Cette caractéristique particulière permet d’affirmer que la démocratie existante est à la fois manipulation de l’opinion et point d’appui pour le changement . Elle est donc par nature conflictuelle (cf contribution « Démocratie et pouvoir »). Il ne s’agit donc pas seulement de critiquer une « démocratie formelle » pour la faiblesse de ce qu’elle affiche dans ses textes fondamentaux, bien que ce soit nécessaire. Il s’agit aussi de critiquer les processus d’appropriation du fait démocratique par des couches sociales précises, élites politiques, élites médiatiques, dirigeants économiques le tout sur fond de crise sociale qui accentue la dépossession populaire.

Pour sortir de ce type de démocratie confisquée par une minorité - qui est plus une classe possédante qu’une aristocratie (des meilleurs) - il nous faut maintenant dessiner à grand traits cette autre démocratie et faire des propositions qui organisent une transition vers elle.

Auparavant un détour critique s’impose par l’explicitation 1 de la démocratie représentative et 2 de la démocratie participative.

B - La démocratie représentative : conceptions et critiques

Elle n’est pas à rattacher exclusivement à la démocratie libérale. La République sociale et même la République socialiste en use. La démocratie représentative se conçoit sous deux formes (cf diaporama sur le site attac 35) dont l’une est meilleure que l’autre mais même dans ce cas nous sommes encore dans un cadre restreint .

http://www.local.attac.org/35/Diaporama-propositions-sur-la.html

Les avatars modernes de la démocratie représentative :

Face aux critiques scientifiques de la représentation et au discours sur la « crise de la représentation » deux axes de réforme sont apparus : l’un par le bas plaide pour la gouvernance, l’autre par le haut fait oeuvre d’inventivité via la démocratie participative.

a) La gouvernance néolibérale tend à substituer à la démocratie représentative une institutionnalisation de lieux de décisions ou interviennent des experts, des élus (qui ne sont pas le cadre de leur mandat direct), des réprésentants de la société civile qui sont des patrons, des syndicalistes, des représentants religieux, des associatifs. L’intégration des délégués syndicaux dans ces instances notamment au niveau européen est un danger pour les syndicats, d’autant que sévit parallèlement partout dans le monde une forte répression contre les syndicalistes de terrain.

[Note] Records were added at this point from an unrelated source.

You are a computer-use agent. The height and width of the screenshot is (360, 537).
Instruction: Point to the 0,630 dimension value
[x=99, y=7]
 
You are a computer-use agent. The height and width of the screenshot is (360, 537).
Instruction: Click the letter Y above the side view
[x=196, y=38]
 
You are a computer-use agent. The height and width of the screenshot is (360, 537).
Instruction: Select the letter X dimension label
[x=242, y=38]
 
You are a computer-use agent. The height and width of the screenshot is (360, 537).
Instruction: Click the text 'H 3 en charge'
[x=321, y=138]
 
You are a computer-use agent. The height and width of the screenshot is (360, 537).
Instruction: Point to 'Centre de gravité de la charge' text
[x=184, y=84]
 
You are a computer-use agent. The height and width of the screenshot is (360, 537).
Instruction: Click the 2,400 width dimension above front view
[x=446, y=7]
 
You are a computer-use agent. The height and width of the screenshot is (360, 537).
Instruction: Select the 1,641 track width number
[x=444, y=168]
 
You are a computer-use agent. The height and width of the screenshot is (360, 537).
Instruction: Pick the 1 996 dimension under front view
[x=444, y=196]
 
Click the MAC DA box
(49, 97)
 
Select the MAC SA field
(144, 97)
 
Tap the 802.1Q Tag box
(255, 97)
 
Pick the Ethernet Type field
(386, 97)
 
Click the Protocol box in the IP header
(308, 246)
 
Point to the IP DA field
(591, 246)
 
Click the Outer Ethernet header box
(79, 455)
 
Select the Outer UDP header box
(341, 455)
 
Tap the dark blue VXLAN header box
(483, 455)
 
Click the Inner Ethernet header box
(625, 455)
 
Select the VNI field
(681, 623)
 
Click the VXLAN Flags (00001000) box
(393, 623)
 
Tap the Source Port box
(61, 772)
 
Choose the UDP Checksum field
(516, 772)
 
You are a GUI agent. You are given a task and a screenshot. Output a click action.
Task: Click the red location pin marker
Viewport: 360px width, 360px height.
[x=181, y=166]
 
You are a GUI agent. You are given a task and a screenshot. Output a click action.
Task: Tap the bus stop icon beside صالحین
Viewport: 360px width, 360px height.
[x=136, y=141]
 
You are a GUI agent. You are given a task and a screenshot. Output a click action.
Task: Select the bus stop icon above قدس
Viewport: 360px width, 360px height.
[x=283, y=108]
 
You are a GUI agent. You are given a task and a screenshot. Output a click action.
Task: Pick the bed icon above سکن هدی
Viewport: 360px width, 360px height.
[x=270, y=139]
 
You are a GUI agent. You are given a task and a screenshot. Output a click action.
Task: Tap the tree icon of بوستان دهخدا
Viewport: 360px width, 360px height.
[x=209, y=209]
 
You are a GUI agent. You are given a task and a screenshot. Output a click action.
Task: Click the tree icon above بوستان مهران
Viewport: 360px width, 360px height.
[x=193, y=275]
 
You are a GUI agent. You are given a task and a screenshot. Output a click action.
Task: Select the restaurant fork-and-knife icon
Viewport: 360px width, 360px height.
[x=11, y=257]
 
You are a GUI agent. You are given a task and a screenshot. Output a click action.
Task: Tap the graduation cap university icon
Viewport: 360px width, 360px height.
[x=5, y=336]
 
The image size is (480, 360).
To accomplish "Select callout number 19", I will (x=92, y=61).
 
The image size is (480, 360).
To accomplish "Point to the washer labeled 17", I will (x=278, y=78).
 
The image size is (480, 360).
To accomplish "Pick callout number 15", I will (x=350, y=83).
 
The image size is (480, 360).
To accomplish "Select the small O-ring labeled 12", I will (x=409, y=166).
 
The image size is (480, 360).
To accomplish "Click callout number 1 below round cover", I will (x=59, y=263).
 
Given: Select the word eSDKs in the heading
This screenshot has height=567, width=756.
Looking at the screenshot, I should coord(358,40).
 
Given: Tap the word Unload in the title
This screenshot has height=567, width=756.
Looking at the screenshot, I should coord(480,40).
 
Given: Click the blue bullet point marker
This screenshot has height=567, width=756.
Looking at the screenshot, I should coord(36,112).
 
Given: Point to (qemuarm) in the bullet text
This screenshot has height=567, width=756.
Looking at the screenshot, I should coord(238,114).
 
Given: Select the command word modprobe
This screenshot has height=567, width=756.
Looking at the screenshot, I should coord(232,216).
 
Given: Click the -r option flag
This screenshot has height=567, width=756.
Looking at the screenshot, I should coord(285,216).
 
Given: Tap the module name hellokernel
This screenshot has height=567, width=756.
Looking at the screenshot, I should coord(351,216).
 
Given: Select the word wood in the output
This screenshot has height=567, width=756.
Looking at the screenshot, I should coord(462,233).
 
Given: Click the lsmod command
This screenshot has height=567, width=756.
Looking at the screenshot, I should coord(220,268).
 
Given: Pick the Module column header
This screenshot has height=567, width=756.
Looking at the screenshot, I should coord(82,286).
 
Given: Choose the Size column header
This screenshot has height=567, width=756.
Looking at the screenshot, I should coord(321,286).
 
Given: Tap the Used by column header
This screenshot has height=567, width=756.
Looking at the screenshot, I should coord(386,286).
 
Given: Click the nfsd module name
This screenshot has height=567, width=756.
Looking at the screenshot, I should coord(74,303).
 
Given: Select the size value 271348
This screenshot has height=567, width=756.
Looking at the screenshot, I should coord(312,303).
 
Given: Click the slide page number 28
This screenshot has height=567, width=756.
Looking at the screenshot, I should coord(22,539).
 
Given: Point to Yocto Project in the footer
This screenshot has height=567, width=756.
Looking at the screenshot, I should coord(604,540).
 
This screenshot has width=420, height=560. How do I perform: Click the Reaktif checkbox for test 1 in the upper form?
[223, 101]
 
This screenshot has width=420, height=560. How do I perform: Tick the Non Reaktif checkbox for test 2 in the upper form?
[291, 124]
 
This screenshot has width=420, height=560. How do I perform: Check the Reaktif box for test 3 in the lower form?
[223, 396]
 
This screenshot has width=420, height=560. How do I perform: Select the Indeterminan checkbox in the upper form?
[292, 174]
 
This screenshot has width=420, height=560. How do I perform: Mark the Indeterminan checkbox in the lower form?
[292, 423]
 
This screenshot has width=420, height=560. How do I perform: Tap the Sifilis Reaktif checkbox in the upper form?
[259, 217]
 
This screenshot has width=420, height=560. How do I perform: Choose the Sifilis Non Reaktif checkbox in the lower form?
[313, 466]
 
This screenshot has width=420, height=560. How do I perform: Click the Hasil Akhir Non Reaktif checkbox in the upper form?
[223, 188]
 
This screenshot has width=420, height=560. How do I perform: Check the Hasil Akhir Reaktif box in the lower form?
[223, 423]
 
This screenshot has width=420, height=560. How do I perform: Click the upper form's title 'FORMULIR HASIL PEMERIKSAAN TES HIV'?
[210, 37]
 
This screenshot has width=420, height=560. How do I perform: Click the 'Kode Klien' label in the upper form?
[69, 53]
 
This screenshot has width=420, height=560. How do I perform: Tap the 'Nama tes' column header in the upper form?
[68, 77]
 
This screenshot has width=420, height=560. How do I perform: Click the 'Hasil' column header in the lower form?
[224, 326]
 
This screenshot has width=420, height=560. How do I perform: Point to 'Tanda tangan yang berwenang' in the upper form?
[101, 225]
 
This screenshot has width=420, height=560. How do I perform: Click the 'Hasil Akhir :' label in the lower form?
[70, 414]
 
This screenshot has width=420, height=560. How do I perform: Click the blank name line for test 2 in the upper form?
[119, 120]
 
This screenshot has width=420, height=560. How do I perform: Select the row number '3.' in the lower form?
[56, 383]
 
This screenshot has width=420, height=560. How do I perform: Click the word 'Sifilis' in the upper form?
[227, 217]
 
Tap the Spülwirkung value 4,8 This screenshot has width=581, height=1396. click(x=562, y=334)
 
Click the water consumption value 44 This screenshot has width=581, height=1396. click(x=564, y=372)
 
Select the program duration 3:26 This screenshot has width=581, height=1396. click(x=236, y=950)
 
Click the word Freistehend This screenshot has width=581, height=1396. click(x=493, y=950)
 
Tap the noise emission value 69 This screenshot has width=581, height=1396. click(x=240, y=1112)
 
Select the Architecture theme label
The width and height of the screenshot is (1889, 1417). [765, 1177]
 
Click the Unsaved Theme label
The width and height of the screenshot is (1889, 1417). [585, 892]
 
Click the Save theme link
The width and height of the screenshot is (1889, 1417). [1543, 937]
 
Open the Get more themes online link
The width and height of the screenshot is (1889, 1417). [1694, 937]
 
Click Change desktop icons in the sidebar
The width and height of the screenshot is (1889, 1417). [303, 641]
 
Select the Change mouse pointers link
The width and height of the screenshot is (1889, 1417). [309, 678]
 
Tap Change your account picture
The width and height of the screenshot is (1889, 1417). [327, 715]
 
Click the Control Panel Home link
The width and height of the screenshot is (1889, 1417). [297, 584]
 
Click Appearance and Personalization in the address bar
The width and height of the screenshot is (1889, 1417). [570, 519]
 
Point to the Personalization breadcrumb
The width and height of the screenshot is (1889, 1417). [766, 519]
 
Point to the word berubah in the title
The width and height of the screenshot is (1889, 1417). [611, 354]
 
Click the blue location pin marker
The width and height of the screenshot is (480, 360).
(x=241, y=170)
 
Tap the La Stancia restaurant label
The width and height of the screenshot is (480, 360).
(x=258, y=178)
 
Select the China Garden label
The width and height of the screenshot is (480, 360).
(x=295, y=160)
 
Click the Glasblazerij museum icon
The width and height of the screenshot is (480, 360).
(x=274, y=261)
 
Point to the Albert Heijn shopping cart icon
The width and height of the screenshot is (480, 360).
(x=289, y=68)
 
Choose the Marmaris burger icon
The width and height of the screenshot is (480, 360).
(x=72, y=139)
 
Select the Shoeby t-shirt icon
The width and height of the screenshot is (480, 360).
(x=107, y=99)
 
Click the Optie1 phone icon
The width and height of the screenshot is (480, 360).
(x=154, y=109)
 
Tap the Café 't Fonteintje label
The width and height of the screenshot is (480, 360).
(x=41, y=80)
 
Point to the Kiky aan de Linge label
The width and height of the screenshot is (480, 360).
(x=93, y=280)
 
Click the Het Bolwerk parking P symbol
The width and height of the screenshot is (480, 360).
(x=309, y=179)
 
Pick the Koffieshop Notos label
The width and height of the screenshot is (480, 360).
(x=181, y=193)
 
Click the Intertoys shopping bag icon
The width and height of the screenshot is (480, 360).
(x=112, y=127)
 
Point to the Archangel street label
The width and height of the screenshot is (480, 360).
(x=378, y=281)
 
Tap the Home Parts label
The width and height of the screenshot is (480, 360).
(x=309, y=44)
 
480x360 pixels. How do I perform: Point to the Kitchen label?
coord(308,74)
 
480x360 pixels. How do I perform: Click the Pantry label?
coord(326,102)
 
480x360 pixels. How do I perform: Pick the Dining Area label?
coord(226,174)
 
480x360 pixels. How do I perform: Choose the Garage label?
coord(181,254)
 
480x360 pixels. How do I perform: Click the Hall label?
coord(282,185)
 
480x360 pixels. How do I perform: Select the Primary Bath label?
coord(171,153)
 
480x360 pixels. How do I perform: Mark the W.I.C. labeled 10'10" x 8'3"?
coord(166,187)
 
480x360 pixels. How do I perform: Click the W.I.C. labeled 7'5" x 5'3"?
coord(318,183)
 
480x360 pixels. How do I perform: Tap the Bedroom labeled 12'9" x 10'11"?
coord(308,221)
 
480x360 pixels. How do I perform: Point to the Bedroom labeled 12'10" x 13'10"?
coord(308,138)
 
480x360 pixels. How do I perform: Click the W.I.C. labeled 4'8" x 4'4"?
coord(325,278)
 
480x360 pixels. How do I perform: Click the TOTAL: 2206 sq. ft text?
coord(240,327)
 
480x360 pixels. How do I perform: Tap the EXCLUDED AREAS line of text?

b) La démocratie participative se conçoit à côté de la démocratie représentative pour l’améliorer . Elle vise à soumettre aux débats des citoyens des dossiers qui ne le sont guère. Quelle est sa nature ? Béquille complémentaire de la démocratie représentative ? ou point d’appui pour une transition ? La démocratie participative est l’objet d’un enjeux : soit elle ne reste qu’un complément - de surcroît aisément manipulé par les élus - de la démocratie représentative, soit elle subvertie son cadre et permet un dépassement vers autre chose. La démocratie participative s’inscrit alors dans un cadre subversif global plus vaste de démocratisation générale de la société. J’ai tendance à penser ce processus comme l’aboutissement d’un mouvement de contestation sociale qui débute « en contre » d’abord puis peu à peu s’émancipe et tend à vouloir prendre en main son destin dans tous les champs sociaux. Ce qui n’est pas le cas aujourd’hui.

III - QUID D’UNE AUTRE DEMOCRATIE ? tout autre chose que ce que nous connaissons !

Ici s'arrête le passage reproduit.